I have lived a life wondering what others see when they see me….wondering if they even see me at all. It had gotten so bad–this struggle to ascertain the view of me from other eyes–that at one point, I wrote myself off before anybody else could. I had perceived an abjectness that surrounding a complete void in who I was, a false projection of normality that I used to fuction in a world that still sniffed out my complete falseness.
As I approach the cross this week, our celebration of total sacrifice–of choice and then of life–that Christ endured on behalf of a world not always willing to be the love He embodied, I am reflecting again on that question that has plagued me my whole life: what does God see when God looks at me?

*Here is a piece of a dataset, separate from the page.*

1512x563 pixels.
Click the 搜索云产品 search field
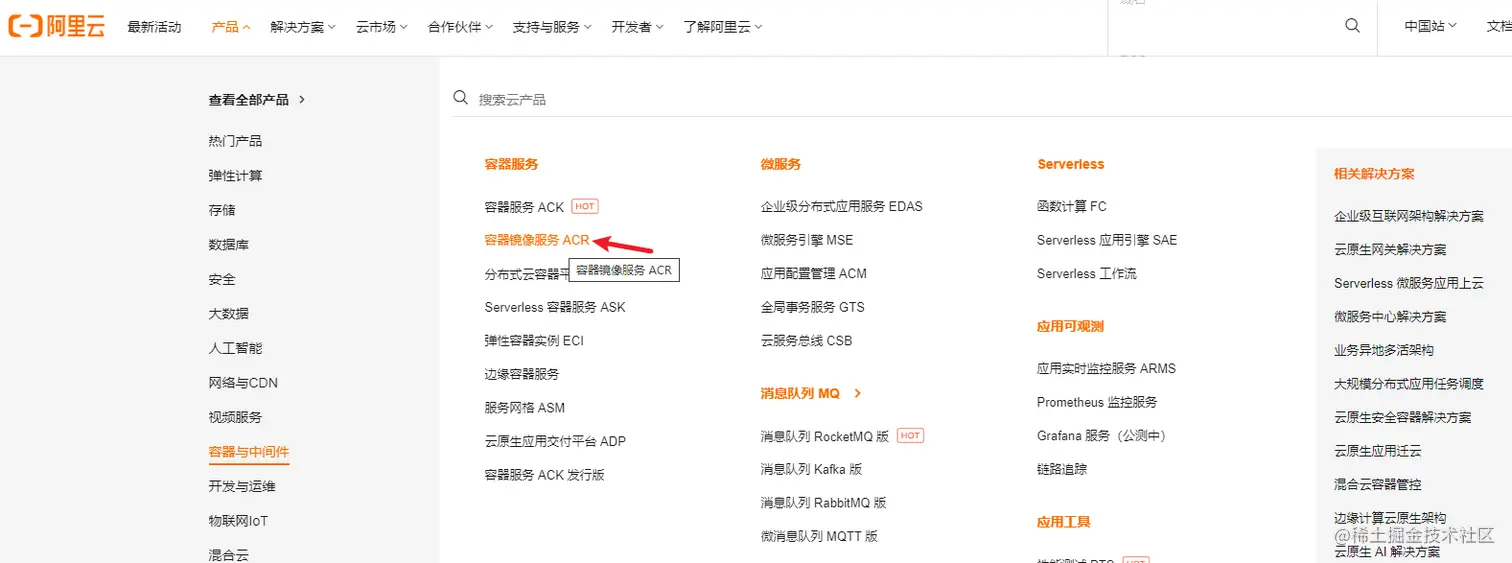[700, 99]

If you were to believe religion, God sees filth. God sees complete disregard of God’s completeness and holiness. God sees a thing utterly unworthy of trying to salvage, as they say in the church a wretch undone. There’s something so disheartening in that theology. How can one then be redeemed, if one is utterly destroyed? Where is the hope? Where is the reason behind the sacrifice in which we revel year after year, a hodge podge of bunnies and old Pre-Christian religions and ceremonies steeped in Jewish tradition?
It makes no sense.
And so I cling to logic as much as logic can be applied to a belief system so illogical: I believe that God sees the best in me. That even as God knew how we would at turns falter and fall deliberately away, God’s love has remained eternal, God’s view of me being one steeped in goodness and mercy. I choose to now cling desperately to the understanding that as Jesus walked into torture and ridicule and death, that He saw my face–saw my need, saw my heart, saw my stumbling ways and took one of those steps, one of those nails with my name in His bleeding, crying mouth. That Jesus saw the trajectory of my life and God impressed into His pain my life and my one shot at more than a distant understanding of God. He saw me walking in the light of God’s presence.
And I choose to believe that God implanted me in Jesus’s blood, so that each time God looks at me, God sees the love that made Christ keep going when He could have turned away.
I pray that you, too, can sit in that belief with me–that God looks at you and sees everlasting love.